Your task:
Without changing anything, transcribe all of the entries.

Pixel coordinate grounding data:
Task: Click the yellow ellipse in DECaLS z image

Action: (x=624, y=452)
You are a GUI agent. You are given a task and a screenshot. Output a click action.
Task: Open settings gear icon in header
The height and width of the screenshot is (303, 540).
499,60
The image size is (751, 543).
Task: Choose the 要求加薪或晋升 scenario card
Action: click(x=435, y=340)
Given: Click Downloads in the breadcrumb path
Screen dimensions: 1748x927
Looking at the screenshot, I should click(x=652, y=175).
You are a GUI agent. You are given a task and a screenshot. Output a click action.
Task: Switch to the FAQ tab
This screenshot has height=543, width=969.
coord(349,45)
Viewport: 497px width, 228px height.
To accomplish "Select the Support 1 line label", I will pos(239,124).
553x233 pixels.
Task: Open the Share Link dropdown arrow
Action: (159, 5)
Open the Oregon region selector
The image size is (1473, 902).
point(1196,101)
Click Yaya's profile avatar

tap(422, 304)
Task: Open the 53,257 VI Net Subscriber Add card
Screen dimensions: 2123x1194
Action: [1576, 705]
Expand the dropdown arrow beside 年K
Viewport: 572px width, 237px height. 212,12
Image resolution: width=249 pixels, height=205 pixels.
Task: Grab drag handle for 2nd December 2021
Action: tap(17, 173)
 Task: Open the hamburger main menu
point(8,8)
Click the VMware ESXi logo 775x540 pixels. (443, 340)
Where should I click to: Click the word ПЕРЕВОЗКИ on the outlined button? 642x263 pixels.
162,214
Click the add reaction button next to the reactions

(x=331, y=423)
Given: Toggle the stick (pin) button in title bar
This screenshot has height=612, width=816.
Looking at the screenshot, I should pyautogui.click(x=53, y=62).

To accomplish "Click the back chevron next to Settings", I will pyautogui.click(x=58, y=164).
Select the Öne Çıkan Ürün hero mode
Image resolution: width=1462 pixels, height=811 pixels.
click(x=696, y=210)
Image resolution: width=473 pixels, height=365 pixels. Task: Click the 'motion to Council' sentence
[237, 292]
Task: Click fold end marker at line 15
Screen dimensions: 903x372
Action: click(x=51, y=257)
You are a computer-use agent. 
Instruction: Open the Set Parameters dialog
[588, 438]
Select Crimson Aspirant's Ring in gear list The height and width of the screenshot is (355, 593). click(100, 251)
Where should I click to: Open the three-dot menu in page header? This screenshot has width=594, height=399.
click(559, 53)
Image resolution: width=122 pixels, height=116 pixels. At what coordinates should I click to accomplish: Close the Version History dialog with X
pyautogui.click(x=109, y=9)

Solved exercise:
Task: Click the yellow ellipse in DECaLS z image

Action: (x=624, y=452)
You are a GUI agent. You are given a task and a screenshot. Output a click action.
Task: Open settings gear icon in header
The height and width of the screenshot is (303, 540).
499,60
The image size is (751, 543).
Task: Choose the 要求加薪或晋升 scenario card
Action: click(x=435, y=340)
Given: Click Downloads in the breadcrumb path
Screen dimensions: 1748x927
Looking at the screenshot, I should click(x=652, y=175).
You are a GUI agent. You are given a task and a screenshot. Output a click action.
Task: Switch to the FAQ tab
This screenshot has height=543, width=969.
coord(349,45)
Viewport: 497px width, 228px height.
To accomplish "Select the Support 1 line label", I will pos(239,124).
553x233 pixels.
Task: Open the Share Link dropdown arrow
Action: (159, 5)
Open the Oregon region selector
The image size is (1473, 902).
point(1196,101)
Click Yaya's profile avatar

tap(422, 304)
Task: Open the 53,257 VI Net Subscriber Add card
Screen dimensions: 2123x1194
Action: [1576, 705]
Expand the dropdown arrow beside 年K
Viewport: 572px width, 237px height. 212,12
Image resolution: width=249 pixels, height=205 pixels.
Task: Grab drag handle for 2nd December 2021
Action: tap(17, 173)
 Task: Open the hamburger main menu
point(8,8)
Click the VMware ESXi logo 775x540 pixels. (443, 340)
Where should I click to: Click the word ПЕРЕВОЗКИ on the outlined button? 642x263 pixels.
162,214
Click the add reaction button next to the reactions

(x=331, y=423)
Given: Toggle the stick (pin) button in title bar
This screenshot has height=612, width=816.
Looking at the screenshot, I should pyautogui.click(x=53, y=62).

To accomplish "Click the back chevron next to Settings", I will pyautogui.click(x=58, y=164).
Select the Öne Çıkan Ürün hero mode
Image resolution: width=1462 pixels, height=811 pixels.
click(x=696, y=210)
Image resolution: width=473 pixels, height=365 pixels. Task: Click the 'motion to Council' sentence
[237, 292]
Task: Click fold end marker at line 15
Screen dimensions: 903x372
Action: click(x=51, y=257)
You are a computer-use agent. 
Instruction: Open the Set Parameters dialog
[588, 438]
Select Crimson Aspirant's Ring in gear list The height and width of the screenshot is (355, 593). click(100, 251)
Where should I click to: Open the three-dot menu in page header? This screenshot has width=594, height=399.
click(559, 53)
Image resolution: width=122 pixels, height=116 pixels. At what coordinates should I click to accomplish: Close the Version History dialog with X
pyautogui.click(x=109, y=9)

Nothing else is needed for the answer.